We still have cultural vestiges from American approach toward military service...

The enlisted force is your blue-collar typical American who joins the military for a short stint out of patriotism or because he was conscripted, so they get more lee-way in expressing their political beliefs. Meanwhile, the officer corps still has vestiges of being largely comprised of the upper class of Americans and therefore is the extension of political leadership. You also still see this dynamic displayed in popular media anytime an officer isn't the hero of the story (and sometimes when he is; every officer other than CPT Winters in Band of Brothers was apparently incompetent or mildly insane).

The lines are more blurred today but the underlying tone survives.

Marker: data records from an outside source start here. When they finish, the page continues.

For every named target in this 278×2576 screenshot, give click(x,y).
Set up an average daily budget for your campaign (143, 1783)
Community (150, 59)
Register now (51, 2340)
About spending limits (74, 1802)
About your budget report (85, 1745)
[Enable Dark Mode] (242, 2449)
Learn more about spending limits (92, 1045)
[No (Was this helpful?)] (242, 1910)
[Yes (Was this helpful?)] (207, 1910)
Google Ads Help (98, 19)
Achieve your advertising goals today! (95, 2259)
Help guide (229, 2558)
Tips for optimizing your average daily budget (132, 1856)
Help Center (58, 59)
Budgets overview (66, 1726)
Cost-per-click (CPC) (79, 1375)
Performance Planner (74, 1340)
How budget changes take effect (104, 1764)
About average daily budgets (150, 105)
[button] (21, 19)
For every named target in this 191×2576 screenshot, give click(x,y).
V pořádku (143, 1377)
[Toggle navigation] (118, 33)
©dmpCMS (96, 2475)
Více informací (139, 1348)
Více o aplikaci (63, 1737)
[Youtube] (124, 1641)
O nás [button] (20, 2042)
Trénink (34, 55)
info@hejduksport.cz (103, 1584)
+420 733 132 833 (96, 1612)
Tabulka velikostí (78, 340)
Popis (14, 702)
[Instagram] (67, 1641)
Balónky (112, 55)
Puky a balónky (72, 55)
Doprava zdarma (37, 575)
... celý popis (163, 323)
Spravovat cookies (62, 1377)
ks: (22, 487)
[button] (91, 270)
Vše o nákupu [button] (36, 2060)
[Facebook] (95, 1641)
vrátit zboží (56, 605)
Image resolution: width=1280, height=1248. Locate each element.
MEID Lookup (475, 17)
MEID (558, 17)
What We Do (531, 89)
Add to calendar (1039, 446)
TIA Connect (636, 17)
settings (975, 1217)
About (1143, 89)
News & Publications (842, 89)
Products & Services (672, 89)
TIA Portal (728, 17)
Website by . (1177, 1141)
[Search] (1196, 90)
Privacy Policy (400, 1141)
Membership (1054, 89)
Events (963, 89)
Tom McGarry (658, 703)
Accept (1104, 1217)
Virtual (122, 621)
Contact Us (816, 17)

Notwithstanding the fact that the UCMJ distinguishes between what the two groups can and cannot do (Enlisted servicemembers can bitch about political leadership in the smoke pit. Officers cannot)...
 
It's an interesting perspective to dive into. I don't mean your specific perspective, but the overall idea. I can certainly understand your stated concern as it pertains to the region of the country you live in. In the south, there's much less perceived damage. Just the military doing military stuff. 'Mericuh.

Please understand I'm not discounting the concern, but just pointing out the regional (or socio-economic) perspectives on the micro level versus the national level.

And as you pointed out, all of it is fueled by the populist messaging.
If the military 'loses' the trust of Democrat voters, they will have lost the support of a large voting bloc regardless of whoever is in power. We have enjoyed immense public good-will and bi-partisan support over the last 25 years or so.

The Democrat platform already tends to lean toward cutting military spending; giving them a rallying cry by deploying US troops in ways that they perceive to be unscrupulous and then portraying the military as a loyal enforcer for the GOP will not have good outcomes for people wearing a uniform, regardless of their individual political affiliations.

If we ruin our reputation by the end of Trump's term it will take generations or another major conflict to repair. We are at risk of being perceived like the post-Vietnam military, especially because the media goes full-retard when reporting anything on Trump to get clicks and the 'blind loyalty' or 'project 2025' narrative sells.